>>>

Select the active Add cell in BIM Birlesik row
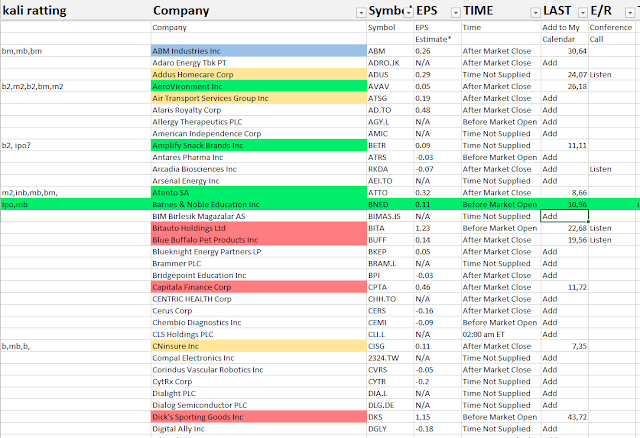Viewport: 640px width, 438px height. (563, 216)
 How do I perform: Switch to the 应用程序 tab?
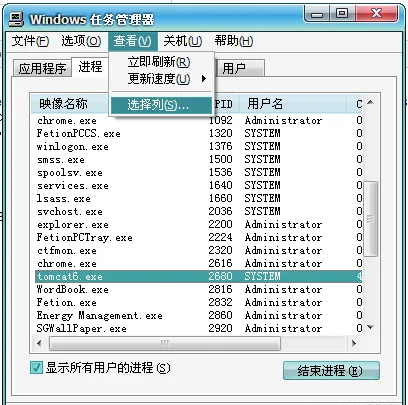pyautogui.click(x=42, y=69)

<<<
>>>

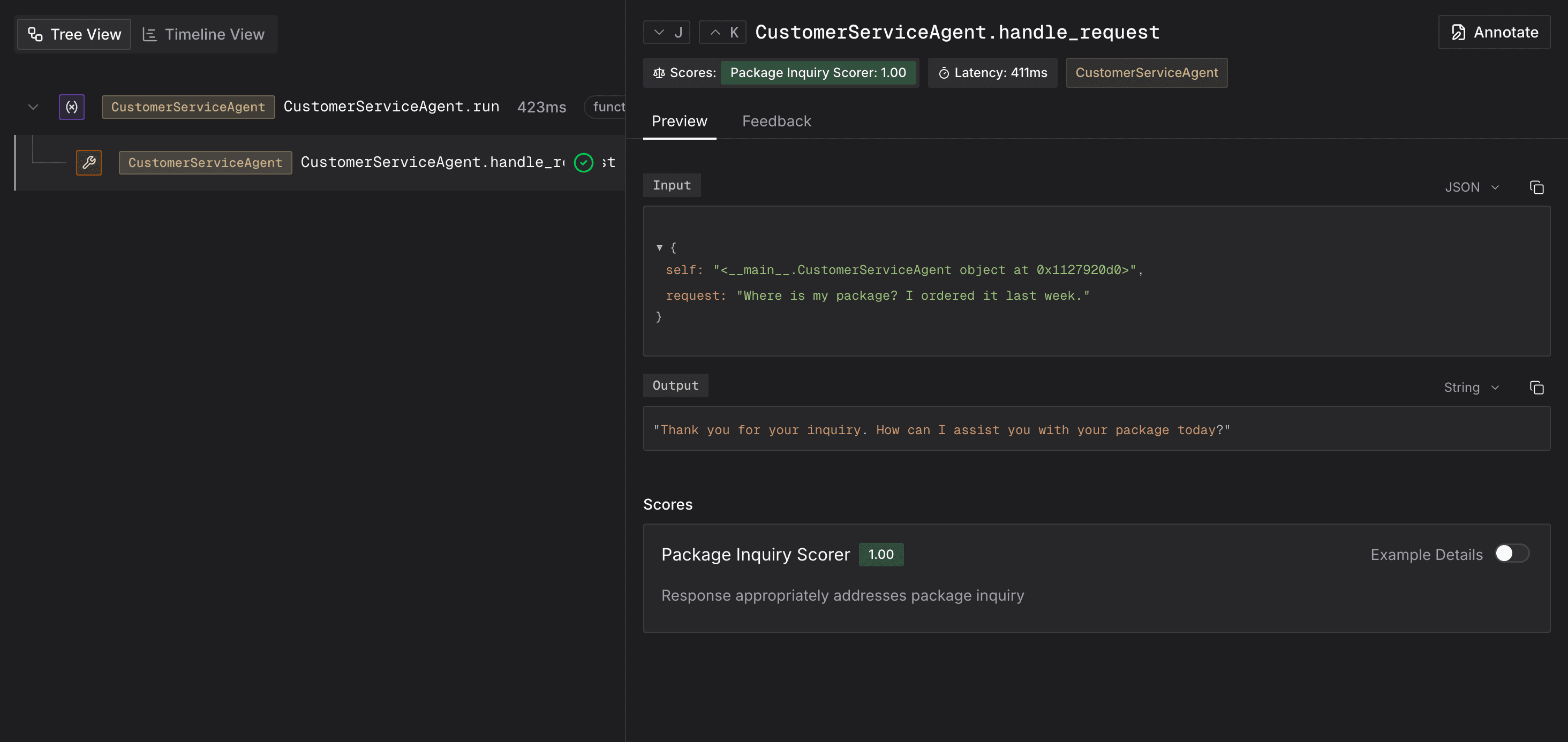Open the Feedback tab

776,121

<<<
>>>

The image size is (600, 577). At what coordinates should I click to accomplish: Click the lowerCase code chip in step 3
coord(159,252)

<<<

AIM – Recast the lines of the entries as a JSON list of strings, one string per line, starting with the line that contains "Select the active" and continuing through the line that contains "pyautogui.click(x=42, y=69)", with both of those lines included. Omit blank lines, and leave the pictures out of the answer.

SOLUTION TO THIS TASK –
[
  "Select the active Add cell in BIM Birlesik row",
  "Viewport: 640px width, 438px height. (563, 216)",
  " How do I perform: Switch to the 应用程序 tab?",
  "pyautogui.click(x=42, y=69)"
]